Scot A. Wolfe, Ph.D.
| Professor |  |
|
| Ph.D.: 1996, Harvard University | ||
| Postdoctoral research: Massachusetts Institute of Technology | ||
| Office: | UMass Chan Medical School 364 Plantation Street, LRB-619 Worcester, MA 01605 |
|
| Phone: | 508-856-3953 | |
| Email: | Scot.Wolfe@umassmed.edu | |
Research
My research program is focused on the creation of improved genome editing technologies to facilitate both efficient and precise editing of vertebrate genomes. These improved nuclease technologies are being utilized in four areas of study: (1) developing reagents for precise gene correction/replacement that will be utilized for the gene therapy-based correction of monogenic diseases or the inactivation of integrated retroviral genomes; (2) developing therapeutic nuclease-based reagents for a number of diseases including beta-thalassemia, sickle cell disease, chronic granulomatous disease, limb girdle muscular dystrophy and HIV; (3) developing Cys2His2 zinc finger protein reagents for gene therapy applications, and (4) improving reagents for the study of gene function in model organisms with a particular focus on zebrafish.

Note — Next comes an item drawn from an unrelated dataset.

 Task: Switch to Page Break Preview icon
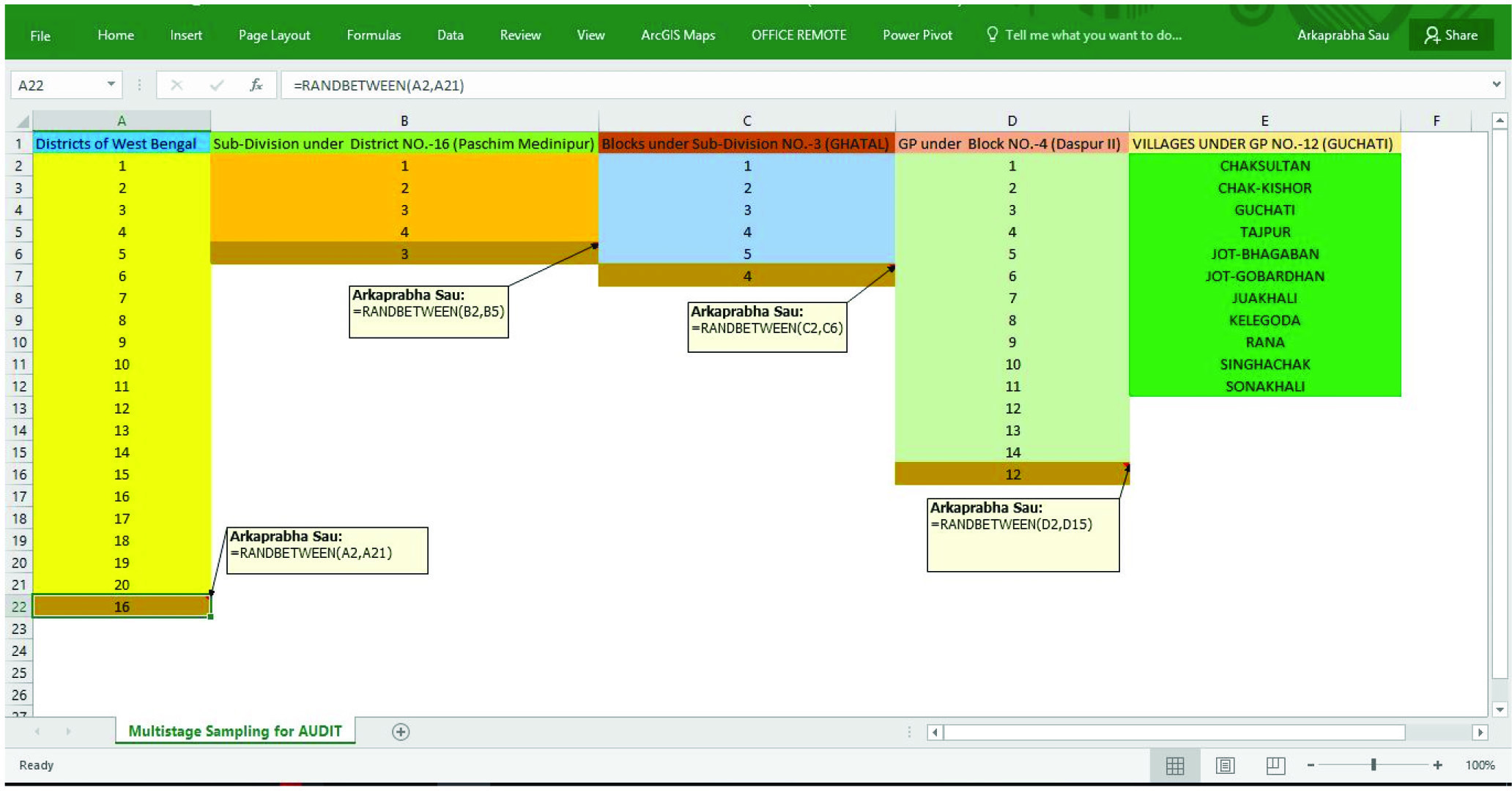click(1275, 765)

Click here for a complete list of published work
Rotation Projects
Improving the Precision of CRISPR/Cas9 nucleases for gene therapy applications:
We are working to improve the precision of the CRISPR/Cas9 system to generate nucleases that will cleave at only a single site in the genome. These engineering efforts focus on increasing the DNA-editing precision of Cas9 and using protein engineering to introduce new properties into the nuclease. Much of this work is now transitioning to the use of Cas9 (and Cpf1) protein-RNA complexes. These modified nucleases will then be applied to patient derived cell-culture systems for the targeted repair or inactivation of disease-causing alleles. With the eventual goal of creating therapeutics for Sickle Cell Disease, HIV, Chronic Granulomatous Disease, Limb Girdle Muscular Dystrophy and other monogenic disorders.

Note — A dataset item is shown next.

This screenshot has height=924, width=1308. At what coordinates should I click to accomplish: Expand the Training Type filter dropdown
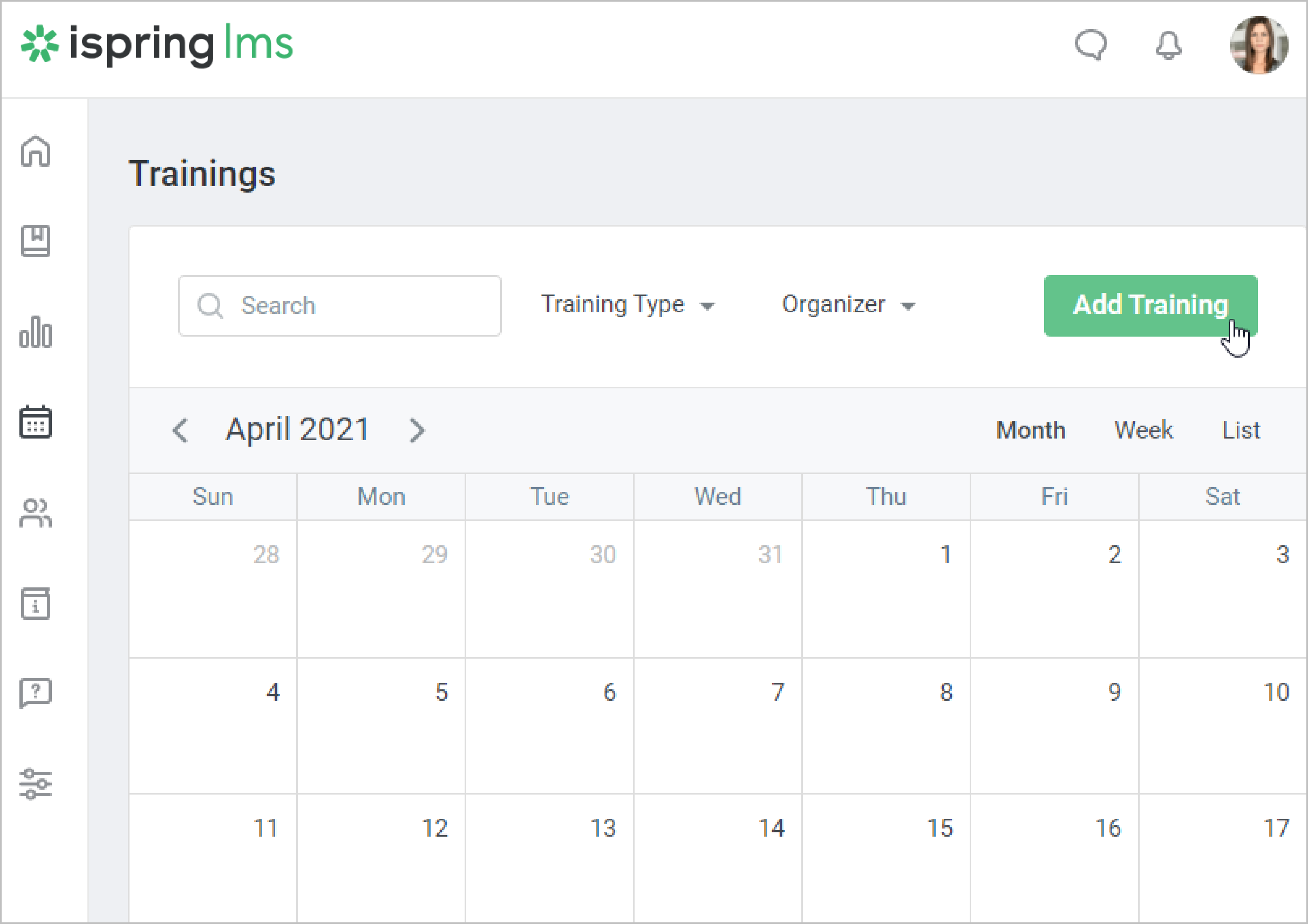click(627, 305)
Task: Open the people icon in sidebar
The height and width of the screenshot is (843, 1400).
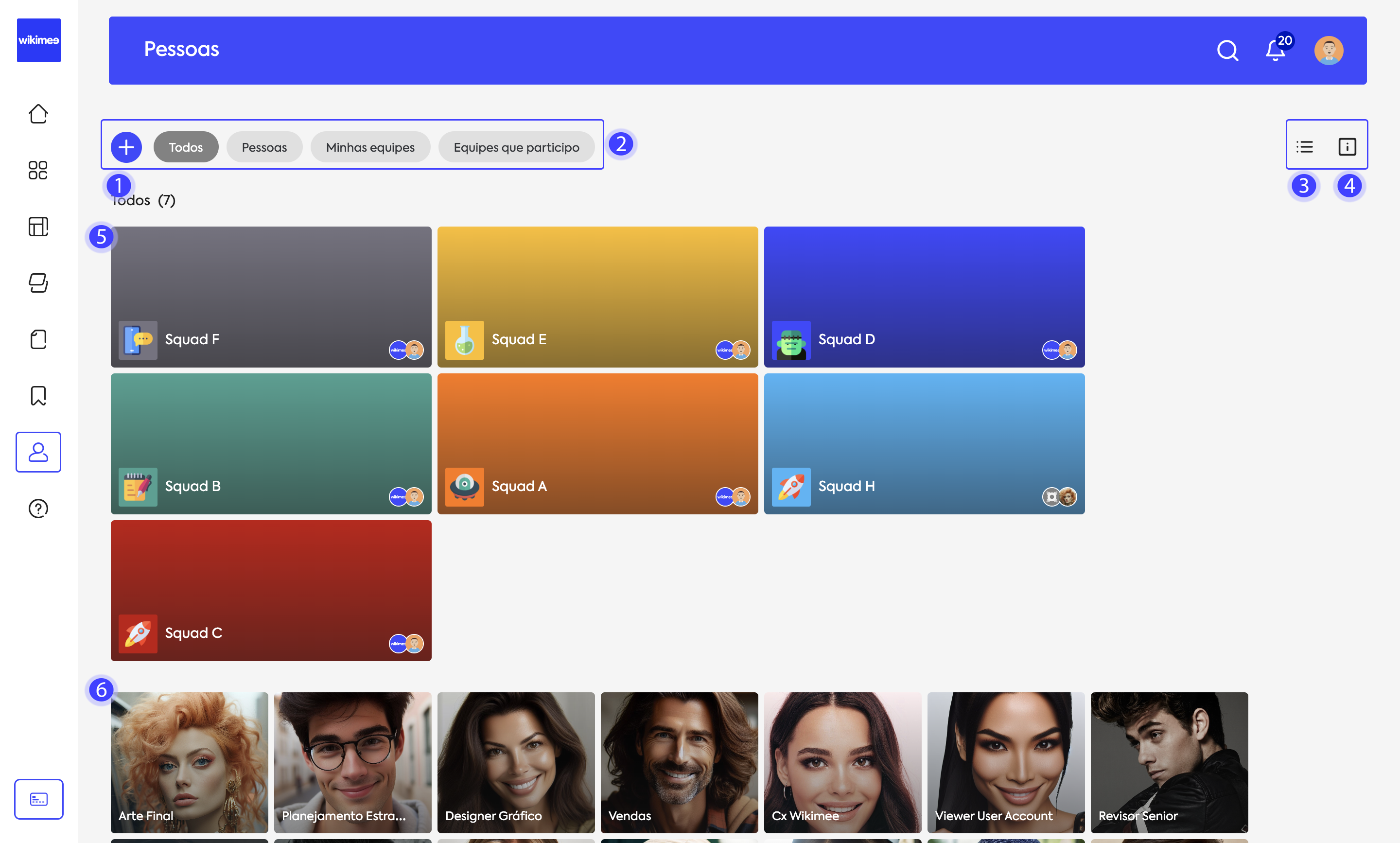Action: [38, 452]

ex vivo genome editing in CD34+ HSPCs:
We are developing improved Cas9 proteins for delivery ex vivo into CD34+ HSPCs for therapeutic application to sickle cell disease and beta-thalassemia. The goal is to modify the hematopoietic stem cells of a patient to complement the loss of function of beta-globin gene and then return these cells to the patient through an autologous transplant.
Development of Cys2His2 Zinc fingers proteins (ZFPs) as targeted therapeutics:
We are developing artificial ZFPs for the regulation of target genes to change their gene expression profiles for therapeutic applications.
Creation of CRISPR/Cas9-based tools for zebrafish:
We are developing CRISPR/Cas9 systems for spatial and temporally restricted editing or gene regulation in zebrafish. These tools will be used to determine the tissue- or cell-type specific function of target genes during development.
Positions Available
Postdoctoral Associate
A position is available to develop new delivery reagents/methods for CAS9-based nucleases for somatic cell genome editing in collaboration with the Khvorova, Sontheimer and Watts labs. This project is associated with the NIH Common Fund Somatic Cell Genome Editing.
Research Associate
A technician position is available to participate in our gene editing efforts.